◆ AIM OF THE EXERCISE ◆
Restate the following entries exactly, including every line.

◆ DATA FOR THIS TASK ◆
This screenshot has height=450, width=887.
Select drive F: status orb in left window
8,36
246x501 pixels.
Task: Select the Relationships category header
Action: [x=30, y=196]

◆ RESPONSE TO THIS EXERCISE ◆
This screenshot has height=450, width=887.
Select drive F: status orb in left window
8,36
246x501 pixels.
Task: Select the Relationships category header
Action: [x=30, y=196]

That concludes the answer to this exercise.